When an error is made regarding a medication or IV solution that is given to an infant, it can have major consequences. In some circumstances, this type of error can even lead to an infant's death. Thus, it is extremely important for hospitals and their staff to do everything they reasonably can to avoid this kind of medication error.
Recently, a medical malpractice case has arisen involving an IV solution that was given to an infant. The case involves a baby boy who was born prematurely and who received care from a hospital in Illinois. During this care, a doctor reportedly ordered that the baby be given an IV solution.
The baby's parents claim that the IV solution a pharmacy technician provided to fulfill this order was incorrect. They allege that the solution the technician provided contained many times more sodium than the solution the doctor had prescribed.
Allegedly, the IV bag which contained this solution was initially correctly labeled to indicate this high sodium content. However, the baby's parents claim that the IV bag had been relabeled by the time a nurse administered the solution to the baby and that this new label incorrectly indicated that the bag contained the proper solution. The baby died after being given this solution.

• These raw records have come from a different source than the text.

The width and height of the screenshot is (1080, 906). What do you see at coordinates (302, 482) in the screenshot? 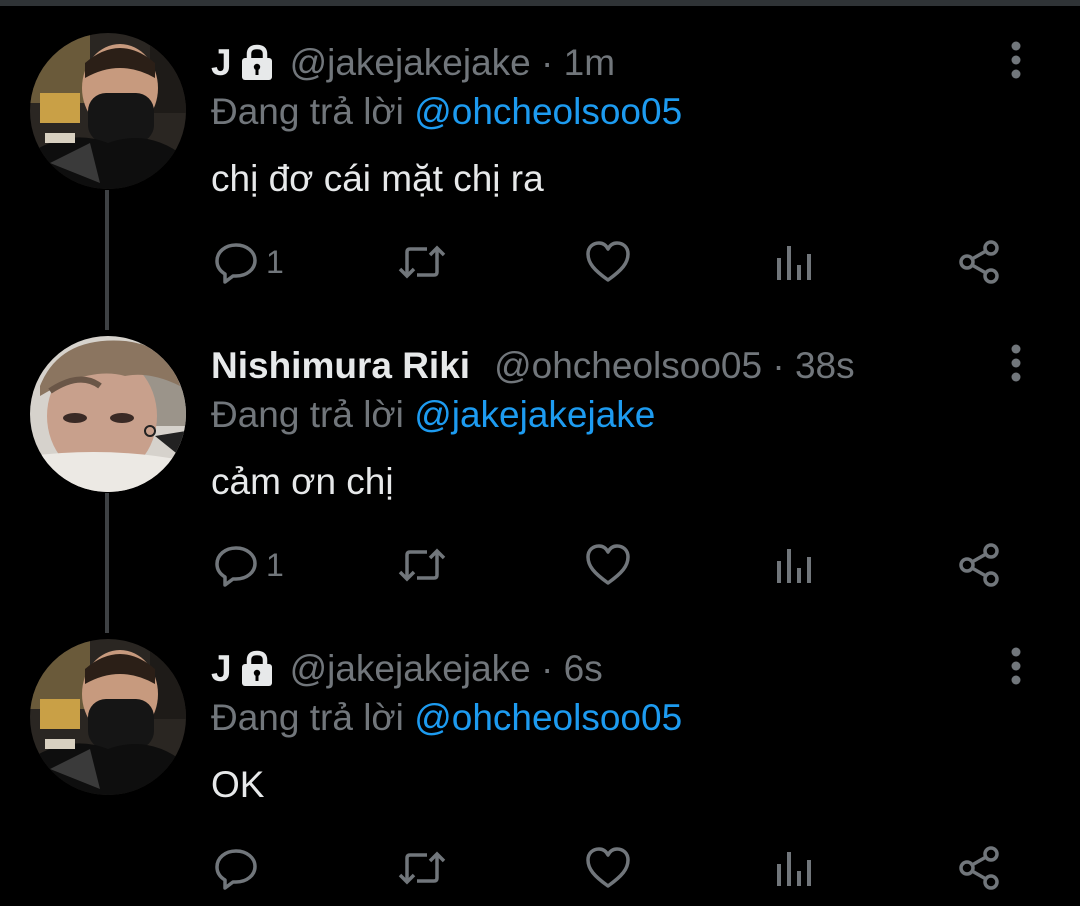
I see `tweet-text: cảm ơn chị` at bounding box center [302, 482].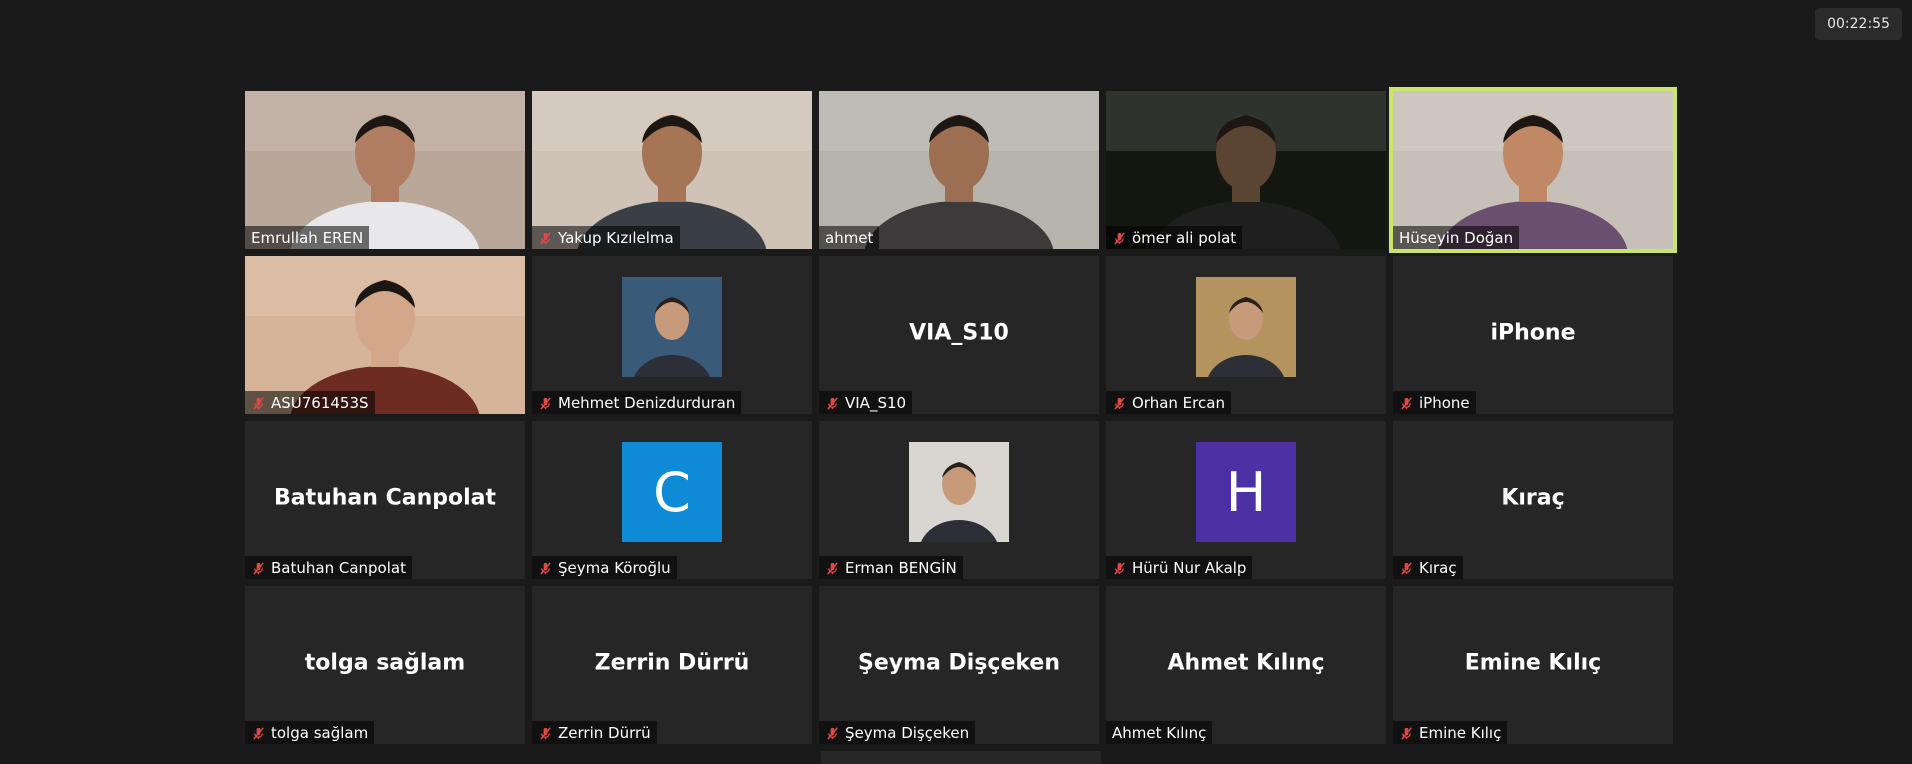 The image size is (1912, 764). I want to click on participant-display-name: Ahmet Kılınç, so click(1246, 663).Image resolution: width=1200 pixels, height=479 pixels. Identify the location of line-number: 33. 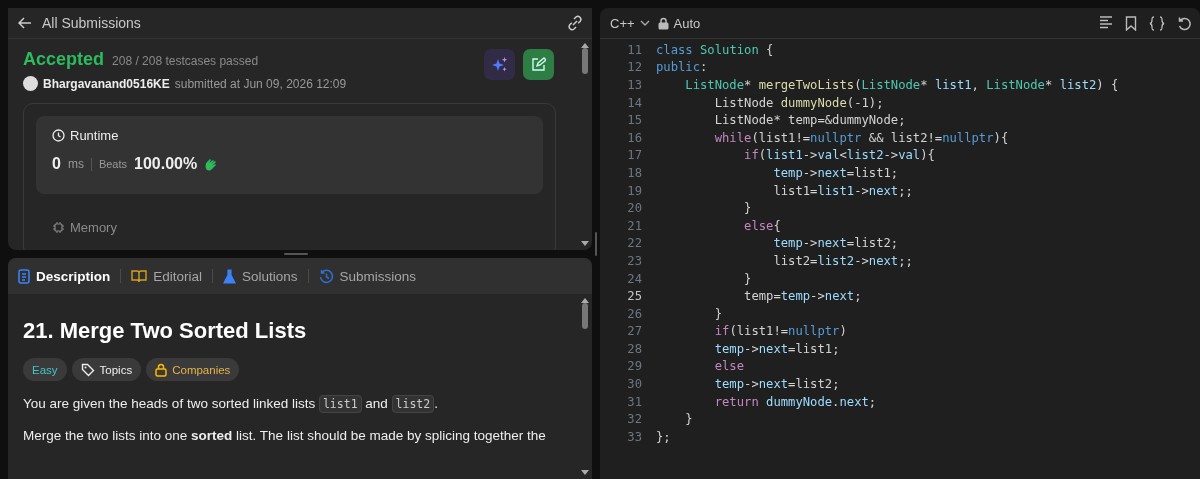
(634, 436).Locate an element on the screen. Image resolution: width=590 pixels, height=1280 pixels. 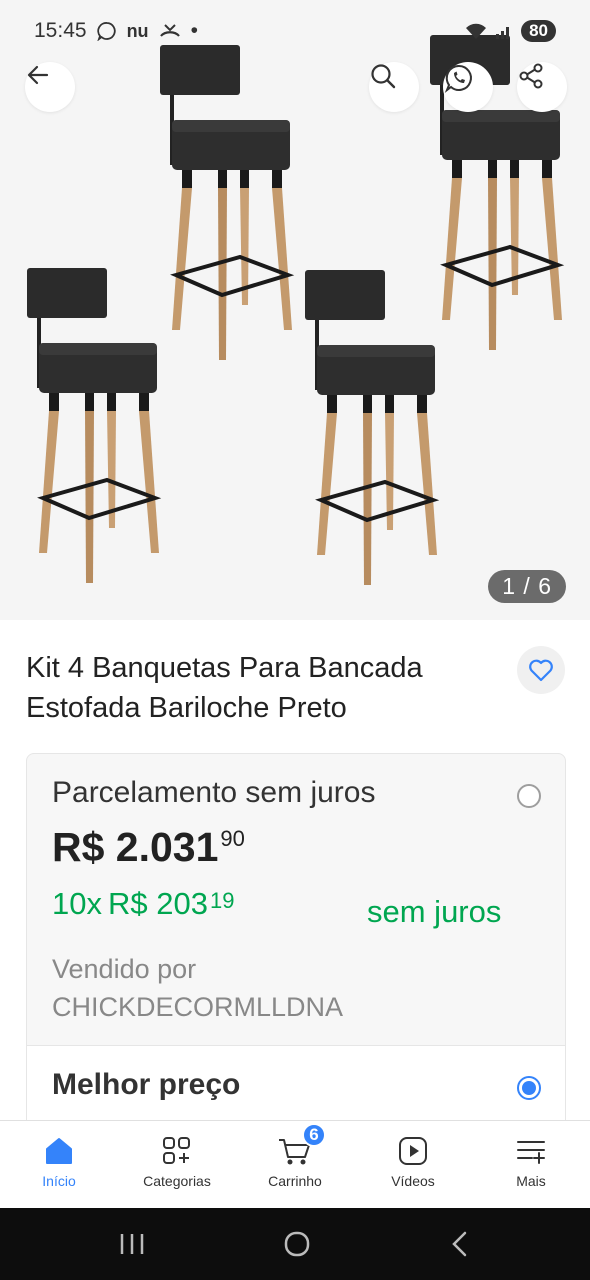
system-back-icon is located at coordinates (460, 1244).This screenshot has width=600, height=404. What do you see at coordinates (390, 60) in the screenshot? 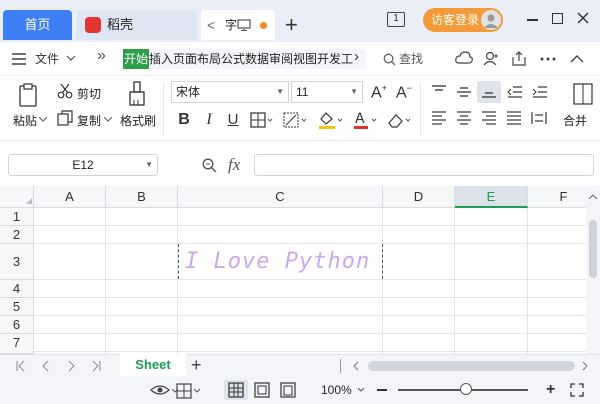
I see `search-icon` at bounding box center [390, 60].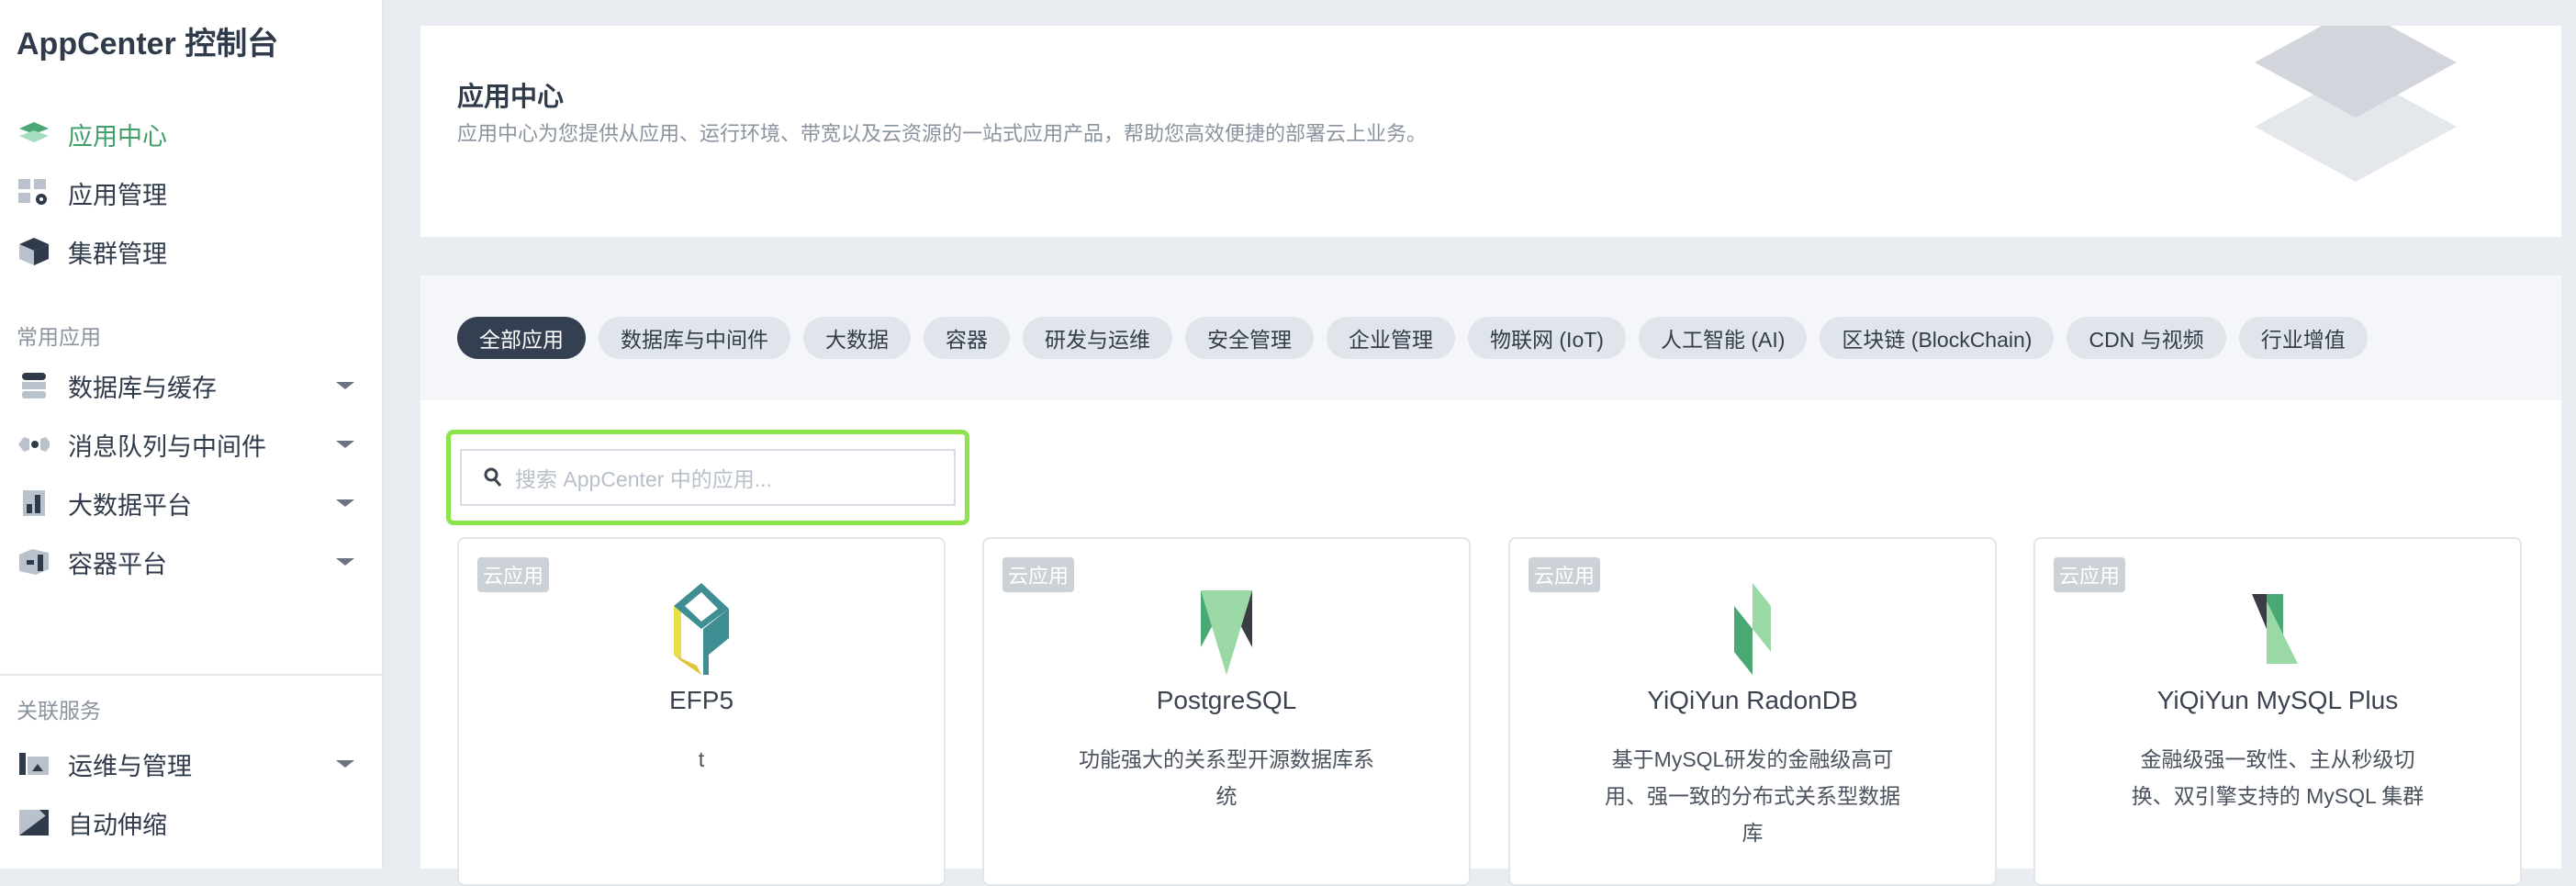  What do you see at coordinates (117, 825) in the screenshot?
I see `sidebar-item-label: 自动伸缩` at bounding box center [117, 825].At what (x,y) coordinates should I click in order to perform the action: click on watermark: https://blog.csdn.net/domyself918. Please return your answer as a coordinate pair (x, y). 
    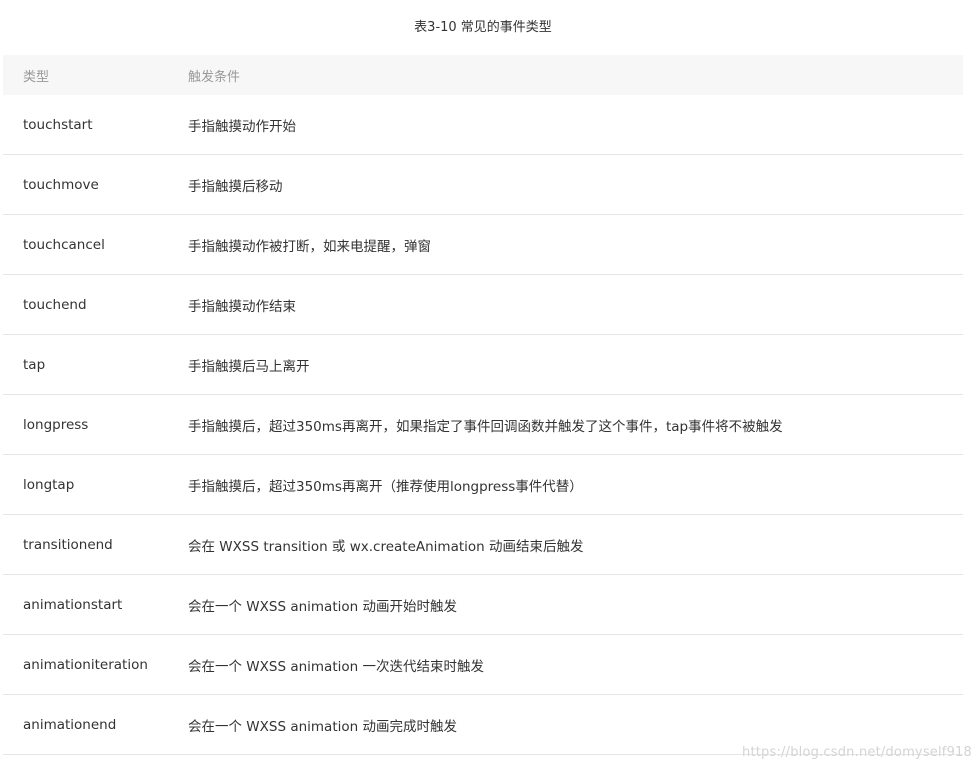
    Looking at the image, I should click on (857, 752).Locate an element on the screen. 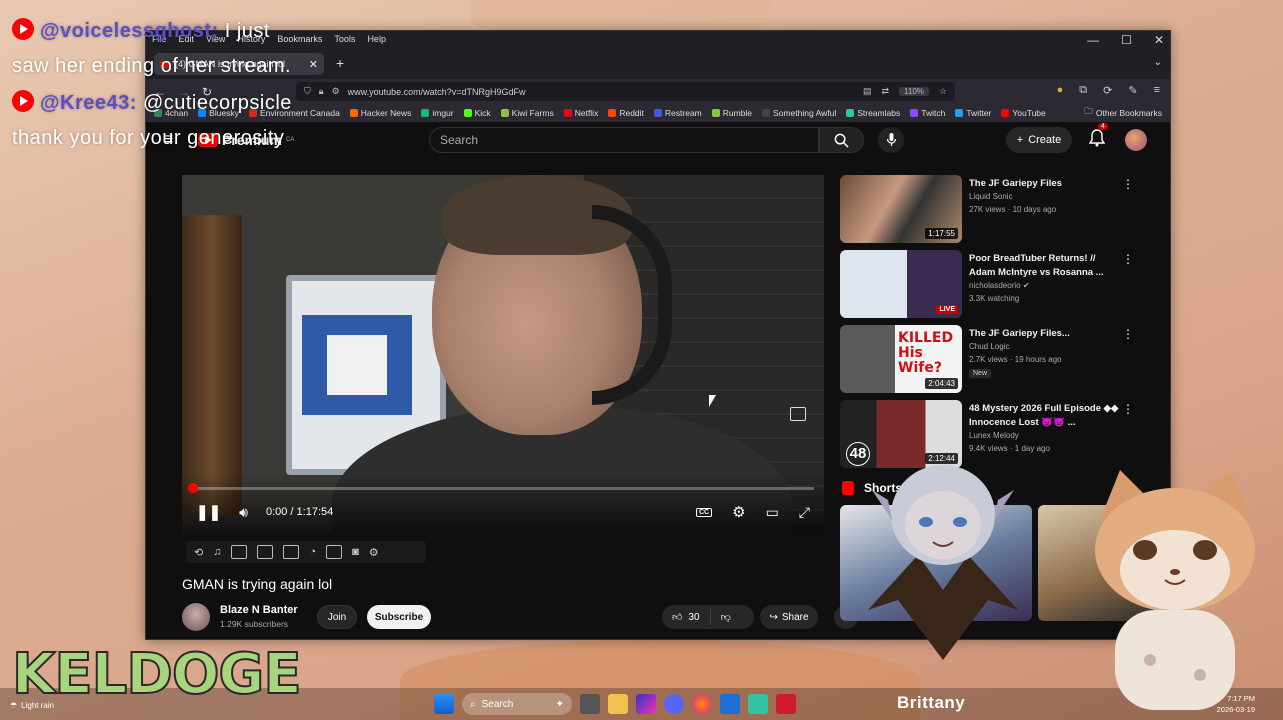 The width and height of the screenshot is (1283, 720). bookmark-twitch: Twitch is located at coordinates (928, 113).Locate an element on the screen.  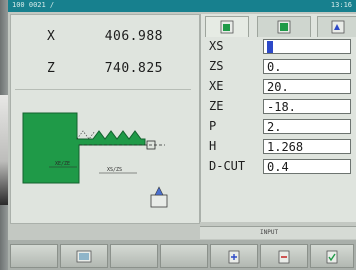
axis-value-x: 406.988 is located at coordinates (134, 36).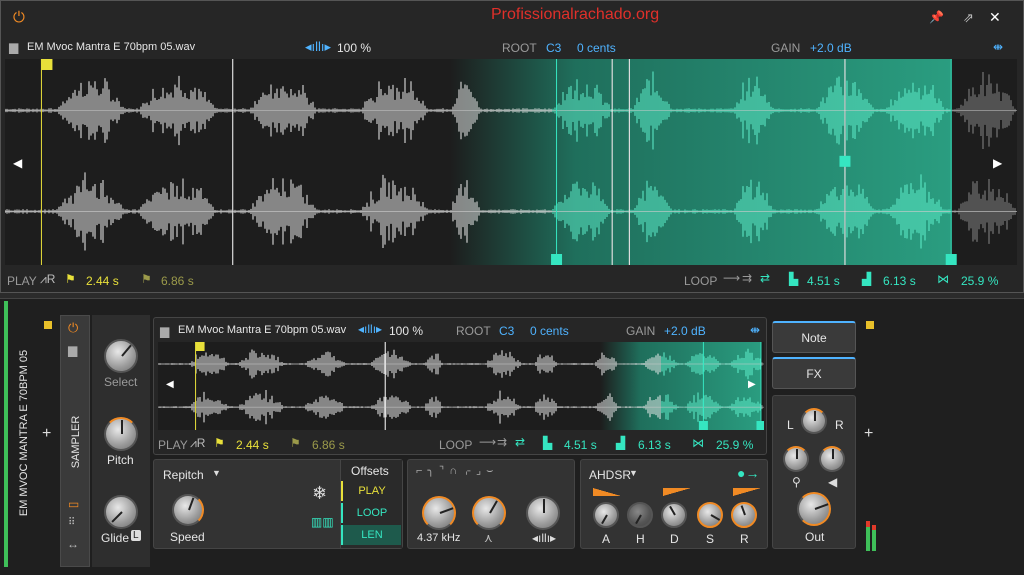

The baby's parents have now brought a medical malpractice lawsuit against the hospital. They allege that negligence by the hospital and its staff caused the above-mentioned error and that this error caused their child's death.
As the allegations in this case illustrate, it is very important for medical professions to not commit negligent errors in connection to medications or IV solutions that are administered to infants. These errors can cause great harm to infants. Consequently, one hopes that all hospitals will make sure to have procedures in place aimed at preventing these types of errors.